I have been married for almost 20 years to my high school sweetheart. We've always been so close, doing everything together and then with our son, who is now 13. Around his 40th birthday, he started showing signs of a mid-life crisis, told me ILYBINILWY, distancing himself big-time. He claims there is no one else, but I do not believe that is true. He left me two months ago. At first, he said that he wanted to talk, see how things went, etc. Then he said he was never coming back. Then he sort of softened up on that a little. Now, he's back to never coming back. He told me he doesn't care about me or how I am dealing with all of this, he doesn't call because he doesn't have to, and he doesn't miss being in our house with us. How is this possible? Even if he was sick of the fighting or even if he has someone else, he could he possibly never miss anything about our time together and our time as family? I am so sad and lonely and everything reminds me of him. How could he feel that way?


----------



## Nsweet (Mar 3, 2012)

Which question do you want me to answer first?

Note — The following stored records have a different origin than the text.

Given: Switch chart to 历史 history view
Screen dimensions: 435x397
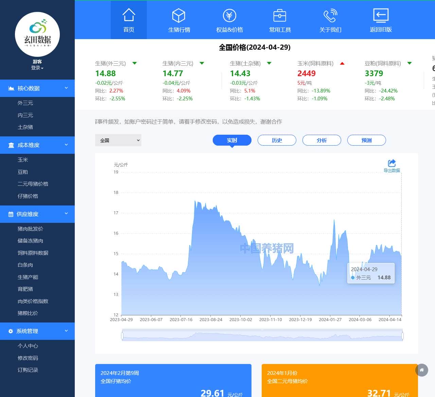Looking at the screenshot, I should pos(277,140).
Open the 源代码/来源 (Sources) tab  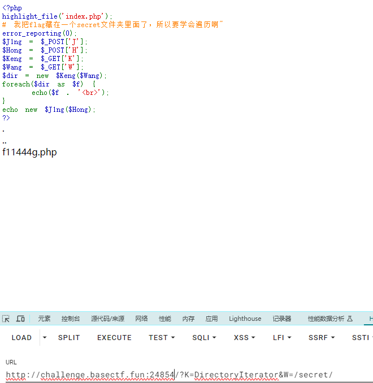(x=108, y=319)
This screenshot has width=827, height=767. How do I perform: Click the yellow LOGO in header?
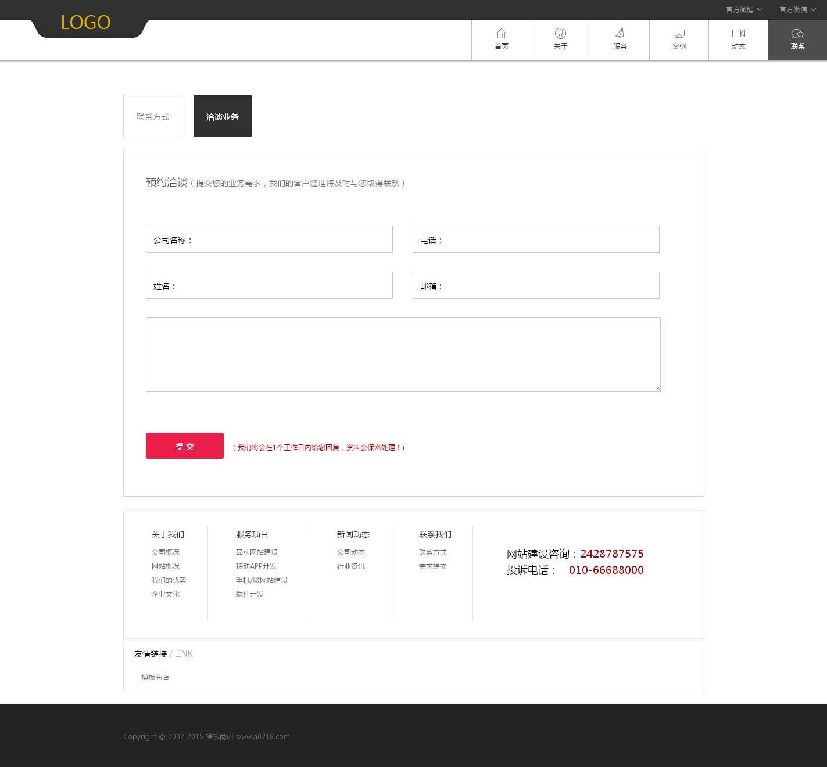pyautogui.click(x=85, y=23)
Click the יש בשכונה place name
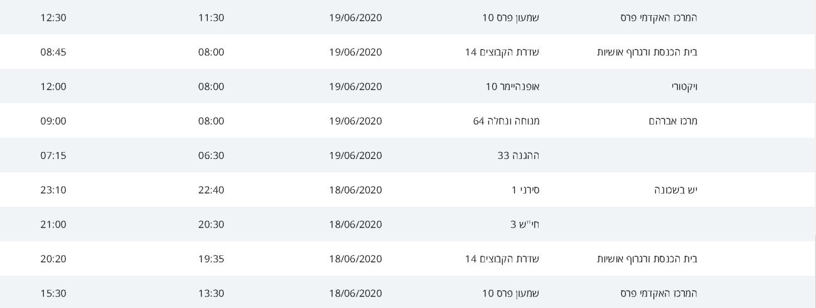This screenshot has height=308, width=816. coord(675,190)
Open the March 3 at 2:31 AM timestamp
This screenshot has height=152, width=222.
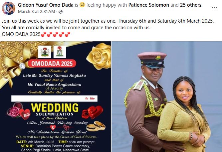coord(37,11)
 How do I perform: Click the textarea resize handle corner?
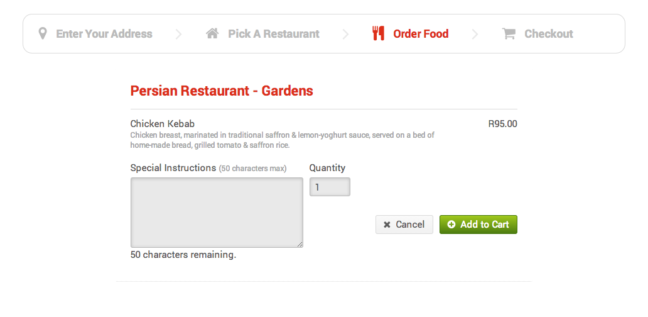(x=300, y=245)
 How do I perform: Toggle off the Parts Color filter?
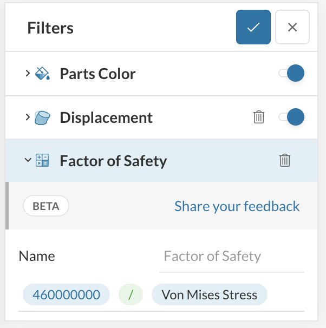[x=292, y=74]
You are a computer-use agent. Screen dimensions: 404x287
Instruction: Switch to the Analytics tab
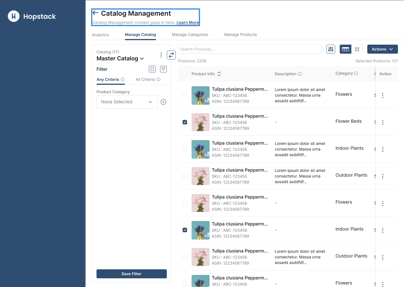tap(100, 35)
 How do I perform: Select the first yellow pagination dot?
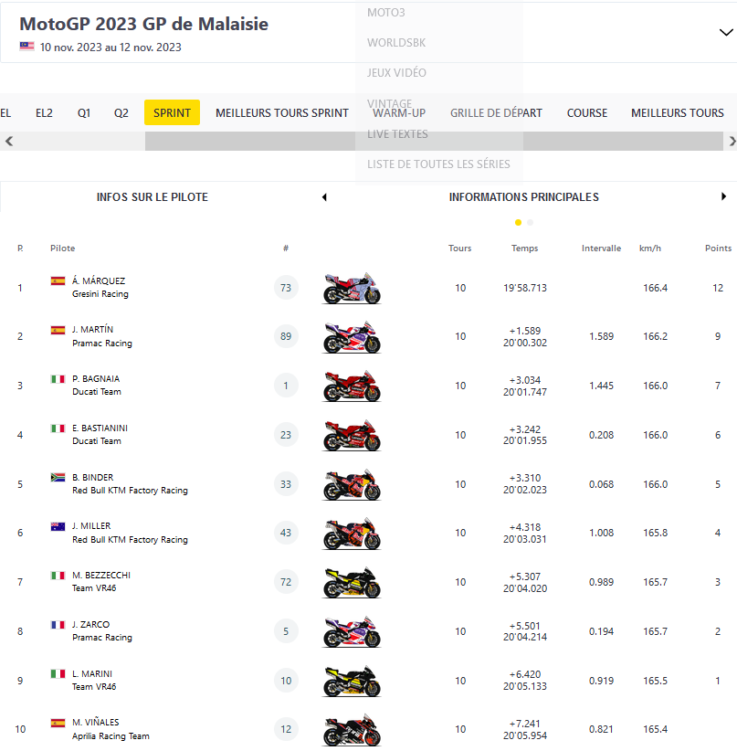click(519, 222)
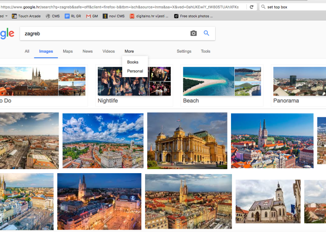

He does miss you, I can honestly tell you that for sure. He's just trying to maintain this perfect image of himself so he doesn't feel guilty for leaving or cheating or whatever his flawed reasons are. BUT he's been beating himself for so long that he resents you for loving him. He's probably so used to his misery that leaving wasn't a big deal at the time. Now you're left wanting him and telling him so, and he sees himself as not deserving you but deserving something else that boosts his self esteem...... like a sports car or another woman.

Like I always say here "The OW is not what matters", as far as I'm concerned the wayward spouse is like a child, you and the OW (if thee is one) are two different nannies. So if he wants to get his milk and cookies from another woman let him, let her be the one to reward and punish him when he doesn't meet her needs. And honey, these affairs are based on a system of positive reinforcement anyways, not unconditional love. So the only way you're going to succeed in reconciliation, if that' what you want, is by acting happy and rewarding him very slightly for coming around or calling. 

Go NC and ignore any anger (bad boys who act up don't get cookies!) and then when he's good and decides to call, tell him how "it's good to hear from you"...... but don't chase him. No rewarding him with appraisal when he isn't going to come in to say hi. Follow the 180, but do keep positive reinforcement aka dog or clicker training in mind. It really does help.:smthumbup:


----------